__Text segment__:
»»
You’d think by this point someone at the publisher would call Sherrill and tell him, “Mr. Sherrill, consistency is your friend. All this referring to your characters by multiple names in the narrative, particularly when you’ve just introduced the character and haven’t given him proper setup, is most confusing for the reader. Could you please consider just referring to your characters by one name in the narrative to avoid such confusion?” To which Sherrill would respond, “Hey, fuck you, man – I don’t need this shit. I’m Kevin Sherrill!! If I wanna refer to my characters by a hundred different names, I will! Now suck it!” “Yes, Mr. Sherrill, I’m sorry to trouble you,” the publisher would say, but he’d be talking to silence because Sherill had already hung up. At which point the publisher would call up his chief editor: “Look, we’re cancelling Steel Lighnting. I can’t take anymore of this diva Kevin Sherrill, not to mention his lack of consistency in character naming.” “Cancel Steel Lightning? Are you crazy?” The chief editor would explode. “We’ve got Sherrill all lined up for Carson – he’s gonna be one of the last guests!” To which the publisher would respond, “Listen, I’m Mr. Zebra – if I say Steel Lightning is cancelled, it’s cancelled! Now suck it!”
But anyway our heroes have lured out these creeps and now they’re all rarin’ to gun ‘em down, just clean this scum right off the face of the earth, but instead they get in a long debate about it. Just back and forth, right in front of the punks who moments ago were chasing Barb with the intent of raping and killing her. And it goes on and on…with Moses White figuring maybe the punks should get a break and Vernick agreeing, and even Barb agreeing, but Brian’s over there chomping at the bit to kill ‘em all. It’s up to Dinatale to come up with the novel idea of beating them all up to a pulp.
The book as mentioned is too bloated for its own good, so we don’t get to the main villain until later: his name is Levi Golden, he’s an old Jewish man who escaped to America from the Nazi horrors of the ‘40s, and he’s behind the Delight scheme. In a bit of continuity we also learn he was the boss of the main villain in the previous volume. But man, talk about sending mixed signals. The back cover hypes Golden as “sadistic,” but when we meet him we’re treated to an overlong backstory showing all the horrors and misery he endured…escaping Germany as a young man with his wife and coming to New York, where he found even worse horrors, his wife raped and his daughter turned a hooker-junkie and his son killed and his wife left a catatonic wreck – and I mean all this before it’s even 1947!
««
__Supplied information__:
»»
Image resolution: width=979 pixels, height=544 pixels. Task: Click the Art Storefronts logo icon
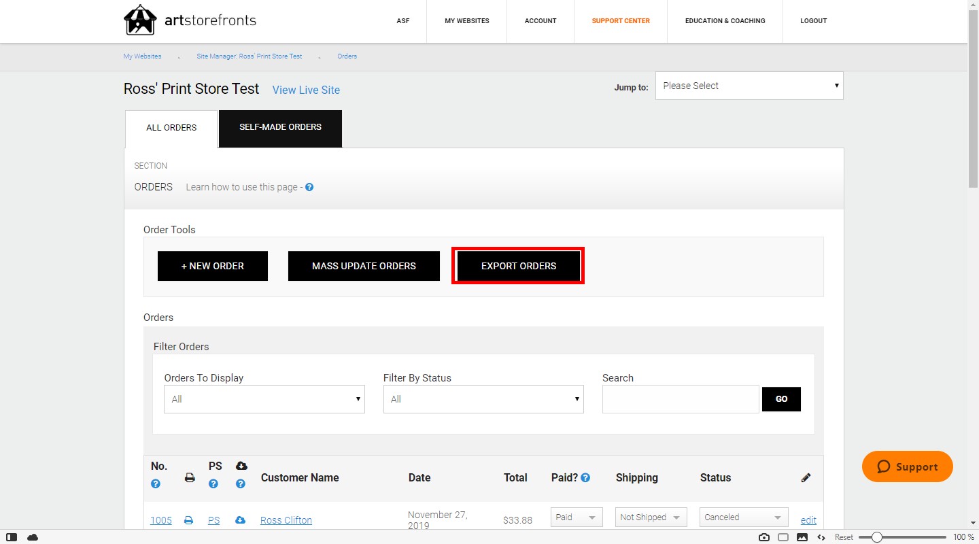tap(140, 20)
««
__Set of tasks__:
(1) From the review of Steel Lightning, list every character named in the paragraph that begins "But anyway our heroes."
(2) Check each statement against the review of Steel Lightning. Answer yes or no, and quote the words that decide it.
(a) Levi Golden came to America after escaping from Germany.
(b) Brian argues that the punks should be let go.
(c) Levi Golden was the boss of the main villain in the previous volume.
(3) Continue the review of Steel Lightning from its last sentence.

__Written answers__:
(1) Barb, Moses White, Vernick, Brian, Dinatale

(2)
(a) Yes: "escaping Germany as a young man with his wife and coming to New York"
(b) No: "Brian’s over there chomping at the bit to kill ‘em all"
(c) Yes: "he was the boss of the main villain in the previous volume"

(3)
So are we supposed to hate this guy or feel sorry for him? At any rate in a “tribute” to The Godfather, Golden a la Don Corleone had to get tough to face toughness, thus resolved to becoming more monstrous than those who preyed upon him. He set up a mafia of other escaped Jews and now, in 1992 (and we’re told this is all in December of ’92, right before Christmas, in other words a few months after the book was published – the future!!), Levi Golden is a kingpin of crime. But he has no marks on his record, and indeed his cover is as a harmless New York tailor, and he’s so successful in this pose that when Dinatale visits his shop later in the book only Dinatale’s cop-born sixth sense tells him the harmless old man is anything but harmless.
Sherrill though just wants to bide his time for the majority of the book; we endure all kinds of padding, from more Delight-spawned deaths to arbitrary action scenes starring Golden’s top henchman, Turk. When we get back to the Street Machine themselves, it’s usually to encounter them in mundane aspects – again arguing over the justness of their cause (three volumes in!!), or like with Vernick pulling the plug on his vegetable wife, or Dinatale bullyng an old nemesis of his from the force named Reimer who is clearly set up as a dude who will attempt to take down the Street Machine in some future volume that never happened.
While Slash And Burn is padded to the extreme, to Sherrill’s credit he writes as if it’s ten years earlier and not 1992; which is to say, the novel’s as un-PC as one could demand from the genre. This is mostly relayed via dialog, in particular from Dinatale; for example there’s a part early on where Maitland, the millionaire who secretly funds Street Machine, tells Dinatale that his team has picked up the notoriety of Batman and Robin in the underworld. To which Dinatale gruffly responds: “Two flaming queens if there were ever any.”
Speaking of sleazy stuff, the moment you’ve waited for has finally arrived, friends – Dinatale and Barb do it. As we’ll recall, our former hooker-pornstar-rape victim-crook asskicker has been doubting if she’s truly a lesbian; the thought of a man touching her makes her flesh crawl, after the gang-rape she endured in the first volume…any man, that is, except for Dinatale. As we learned last time Barb was wondering if she wanted to say to hell with it and do the guy – this time, after a failed hit attempt on Dinatale and Barb by Turk, the two repair to Metro Meats, ie the towering Street Machine headquarters, and clean up each other’s wounds before giving in to temptation. Sherrill really stretches this way out, long-simmer to the max, but after lots of talk, including the two smelling each other (seriously!), when they finally get to the down and dirty screwin’ Sherrill cuts away: “It went on like that for hours.”
After this Barb is now “the leader’s woman,” but nothing much else plays out on this subplot. It’s made clear though that it’s true love between the two and they would’ve remained an item in future installments. And the others othe team take it all in quite pragmatically, which is to say there are no ripples caused. I guess the only change is the two now worry over each other in the action scenes – which, finally, we get to in the final quarter. So in that way Slash And Burn is identical in its construct to the previous two volumes: an opening action scene, lots of padding, and then a final harried climactic action scene. Gee, I wonder if the fourth volume would’ve followed the same path…?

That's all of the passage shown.